Dr Reti’s comments came after it was revealed that Health New Zealand Te Whatu Ora (HNZ) provided advice to the government that "a range of options for different financing and commercial arrangements may be needed" in order to bring projects under budget.
"The government has previously said it’s open to exploring alternative funding and financing mechanisms, that includes things like public-private partnerships and sale and leaseback — they’re options we’ve been exploring," Dr Reti said.
"The most obvious advantage of these would be the freeing up of capital which the Crown can then deploy elsewhere, but there are advantages and disadvantages, so that’s why exploration of the mechanisms is important."
A spokeswoman for Dr Reti said his comments were "in relation to health infrastructure generally, not Dunedin specifically".
Last week, Dr Reti and Infrastructure Minister Chris Bishop announced it would be dumping the new Dunedin hospital project in favour of either a scaled-back option or retro-fitting the existing hospital, after reports of budget blowouts. The ministers have set the budget for the new project at $1.88 billion.
HNZ chief infrastructure and investment officer Jeremy Holman said yesterday it was "working urgently to develop options that can be achieved within the budget and deliver modern, fit-for-purpose health facilities that will enhance clinical safety and enable new models of care".
"This work will be completed over the coming weeks.
"We will consult with critical stakeholders, including clinical leaders, to ensure we understand the benefits and risks before a final decision is made. As soon as a decision is reached, we will update the people of Dunedin and the wider Southern region."
Public-private partnerships were a mechanism of how the public sector could work with the private sector, he said.
"There are many different options which may be suited for different types of projects.
There is a question about public-private partnerships and their place in the health sector and those conversations are progressing.

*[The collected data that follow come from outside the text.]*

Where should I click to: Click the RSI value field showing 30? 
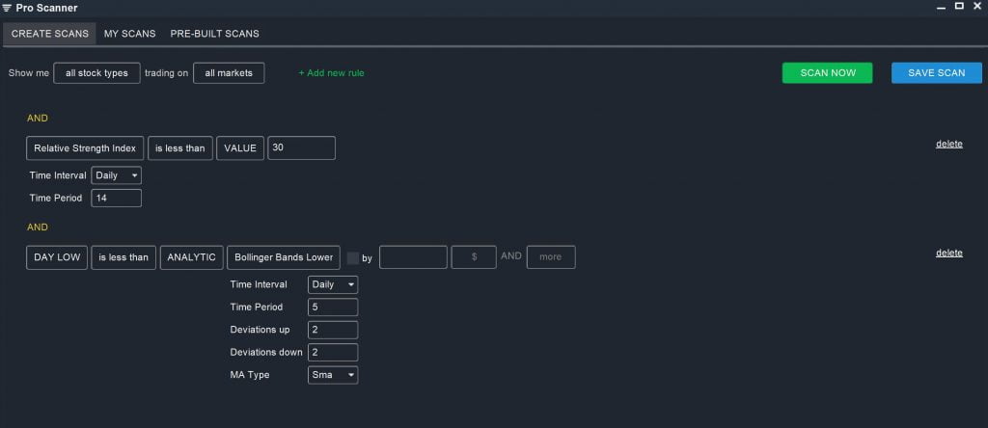point(301,147)
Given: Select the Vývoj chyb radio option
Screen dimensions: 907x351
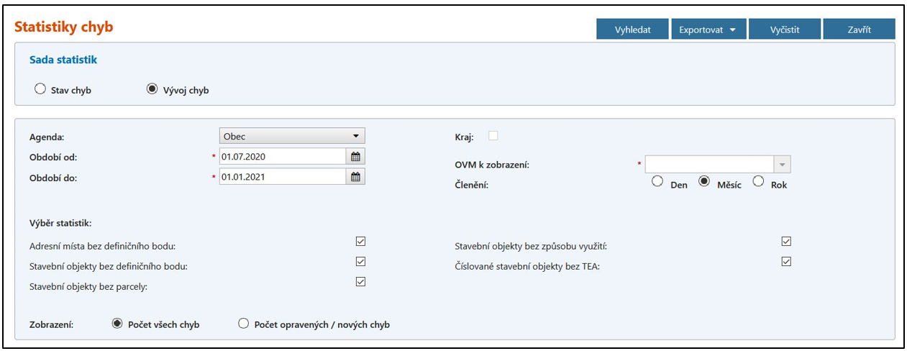Looking at the screenshot, I should (152, 90).
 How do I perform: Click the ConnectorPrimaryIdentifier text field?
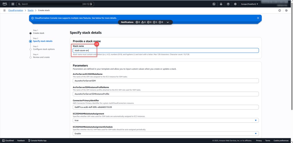pos(166,107)
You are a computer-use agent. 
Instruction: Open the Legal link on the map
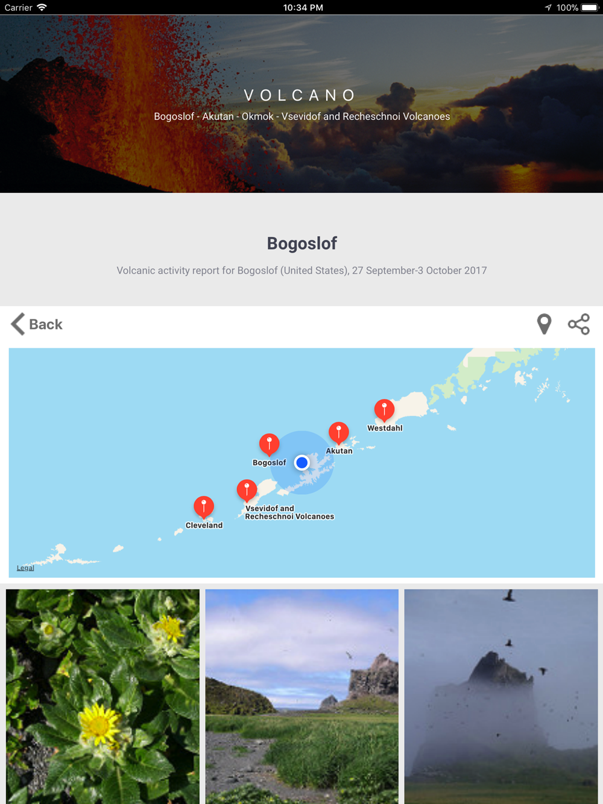pyautogui.click(x=25, y=568)
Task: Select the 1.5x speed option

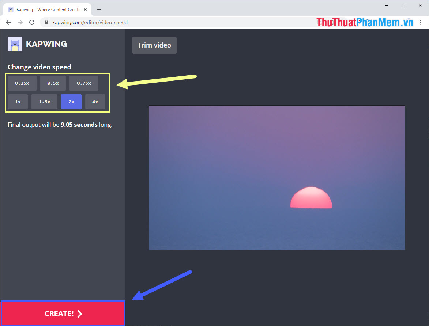Action: point(44,102)
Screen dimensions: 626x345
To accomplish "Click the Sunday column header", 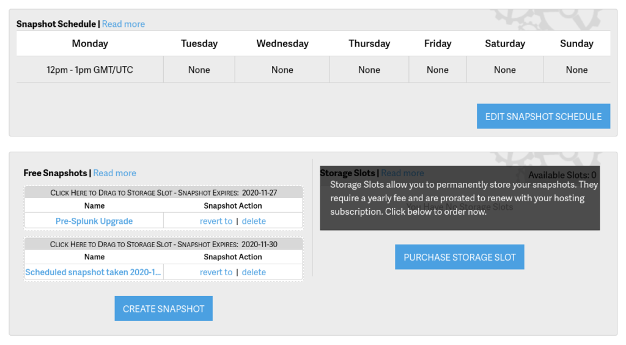I will (x=576, y=43).
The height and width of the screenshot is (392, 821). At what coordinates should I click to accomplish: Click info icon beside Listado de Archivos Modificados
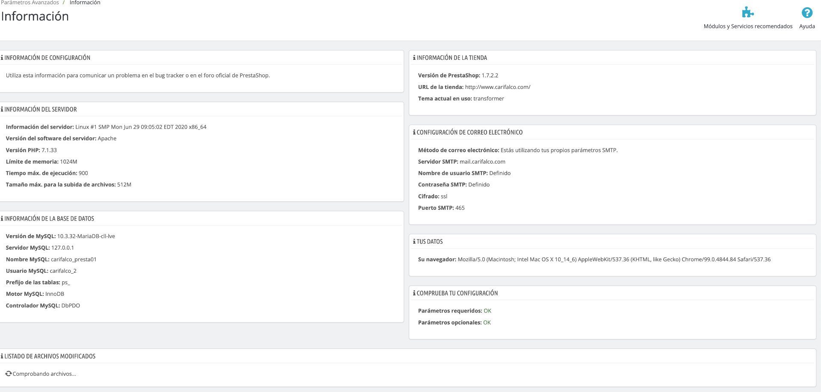pyautogui.click(x=2, y=356)
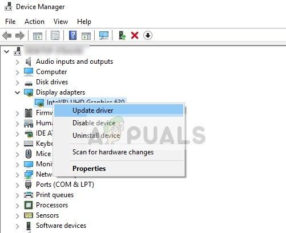Image resolution: width=286 pixels, height=233 pixels.
Task: Select the Print queues tree item
Action: click(55, 195)
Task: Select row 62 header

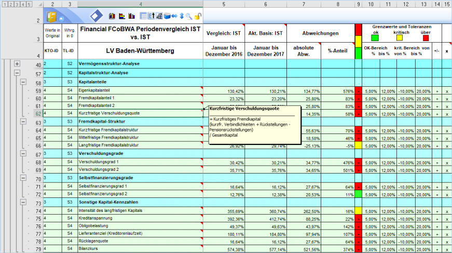Action: tap(38, 113)
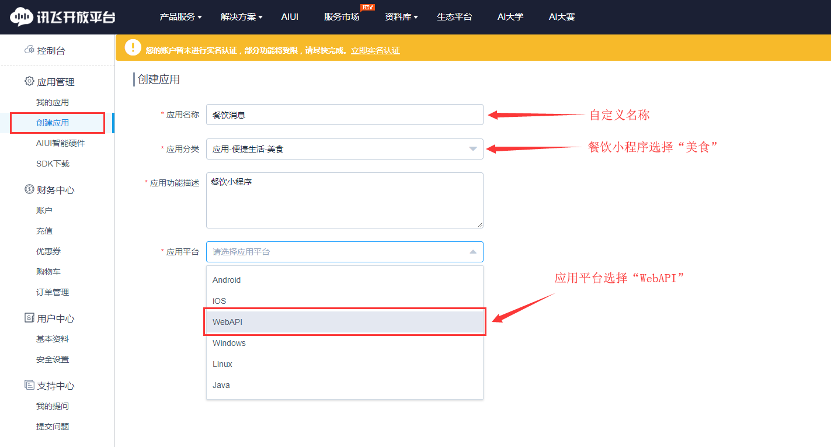Open SDK下载 in the sidebar
Screen dimensions: 831x447
(53, 164)
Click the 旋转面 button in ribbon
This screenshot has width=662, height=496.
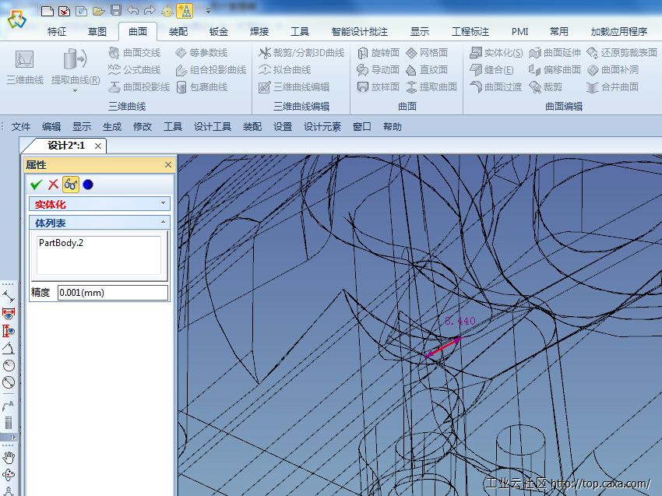click(x=379, y=53)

Recently, the Otago Daily Times was leaked documents which showed Australian construction giant CPB’s initial pricing to HNZ at the end of July was significantly over budget.

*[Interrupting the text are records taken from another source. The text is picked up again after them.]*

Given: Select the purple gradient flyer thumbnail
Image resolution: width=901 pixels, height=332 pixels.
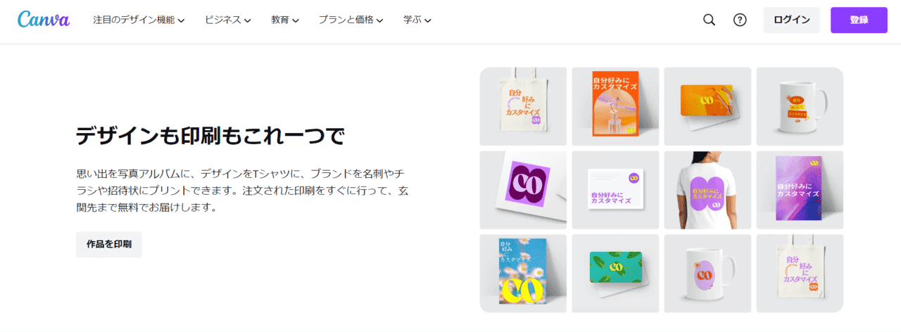Looking at the screenshot, I should click(x=800, y=190).
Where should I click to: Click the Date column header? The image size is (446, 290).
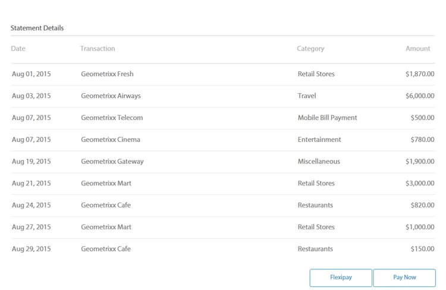point(18,49)
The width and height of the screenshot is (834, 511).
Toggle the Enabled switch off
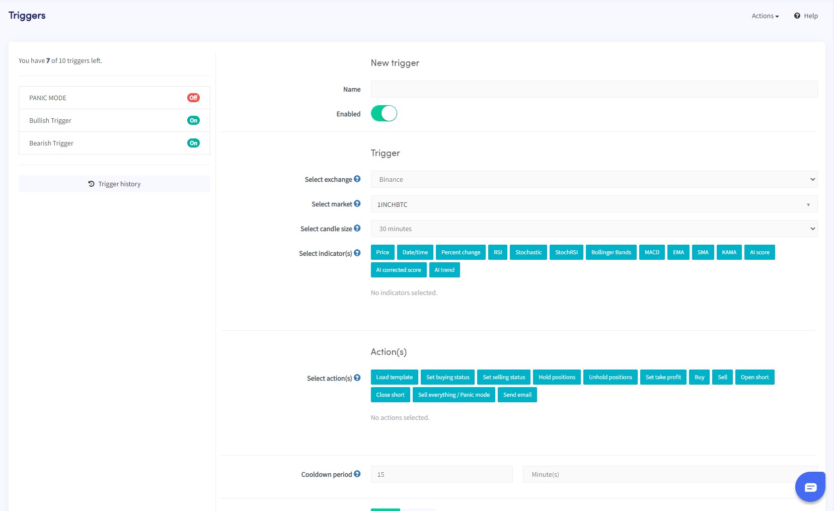[x=384, y=114]
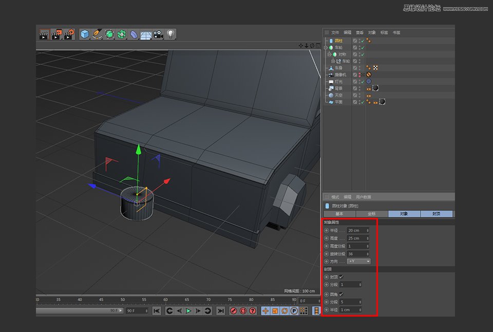This screenshot has width=493, height=332.
Task: Create a Light via the bulb toolbar icon
Action: 170,35
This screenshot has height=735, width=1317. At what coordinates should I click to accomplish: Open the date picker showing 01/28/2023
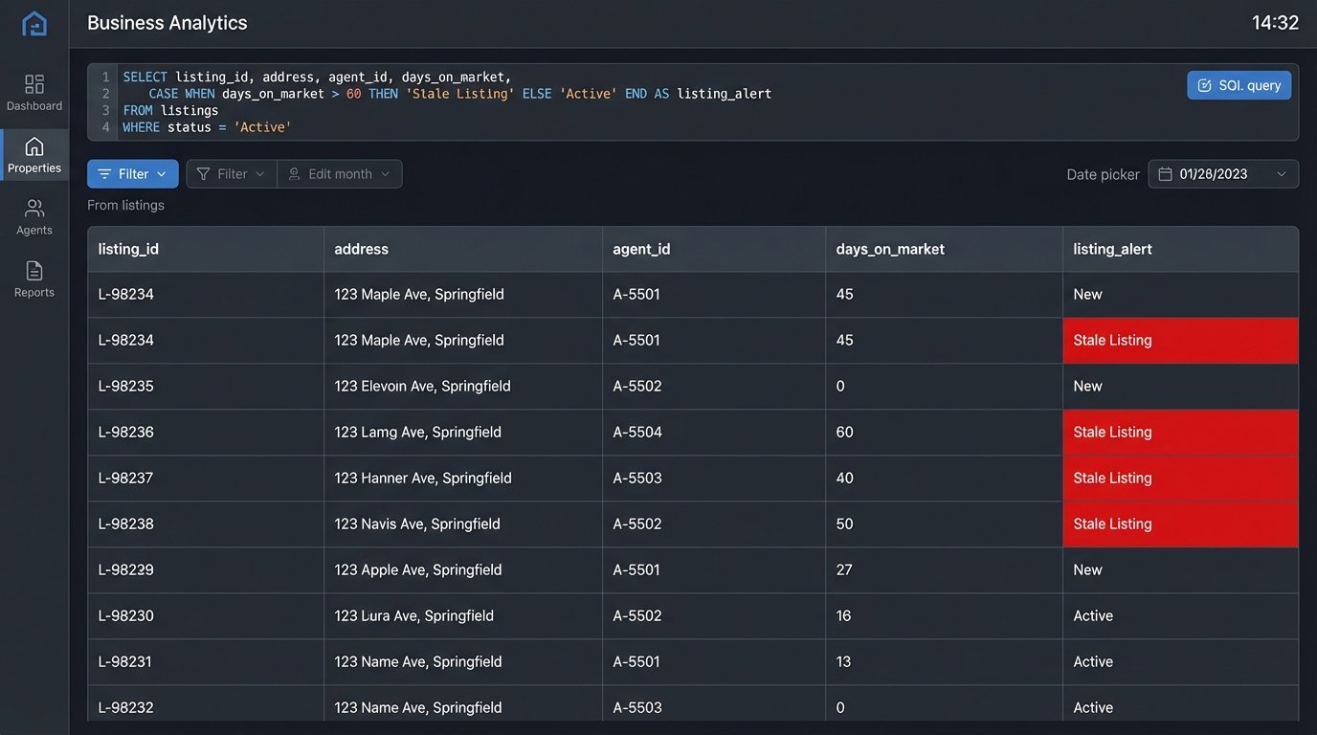1223,173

New costings from the company were due on September 16.
Former Labour Cabinet minister Pete Hodgson, who previously oversaw the construction of the new Dunedin hospital, said he would not be surprised if the conversations were being had in regards to the new Dunedin hospital.

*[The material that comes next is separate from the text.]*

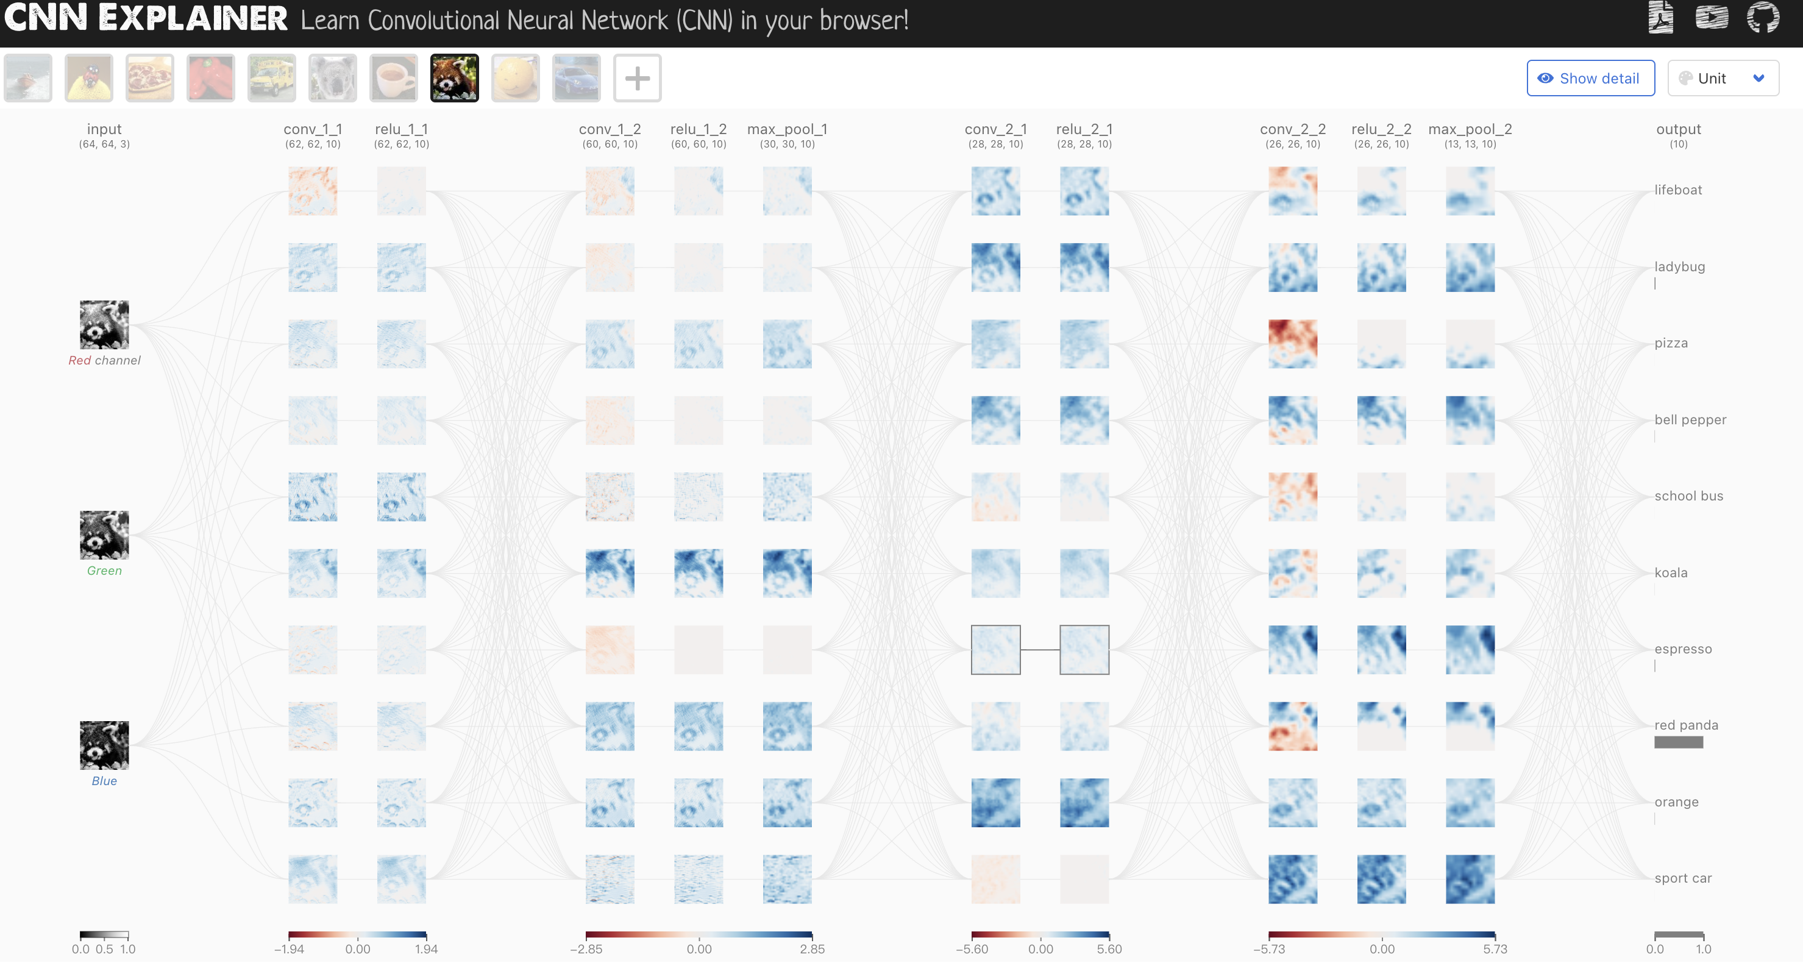Viewport: 1803px width, 968px height.
Task: Click the CNN Explainer title link
Action: coord(143,22)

"It’s quite a complicated topic.
"Private sector involvement has been a permanent feature of the New Zealand health system, but never a feature of the core public health system.
"That means private sector involvement in the pathology building or the carpark building is a smart idea, but private sector involvement in the inpatient building would cost more, because the public sector’s cost of capital is always going to be cheaper."
University of Otago public health Prof Peter Crampton said public-private partnerships covered quite a "wide range of funding, building and ownership options".
"In the short term, while public-private partnerships may make capital available for infrastructure projects, they inevitably involve private companies taking profit out of the publicly-funded system and, in the long term, this of course imposes extra costs.
"They may also represent a form of creeping privatisation — something that we should guard against if we believe that the public health system is a national treasure that should remain fully under public ownership and control."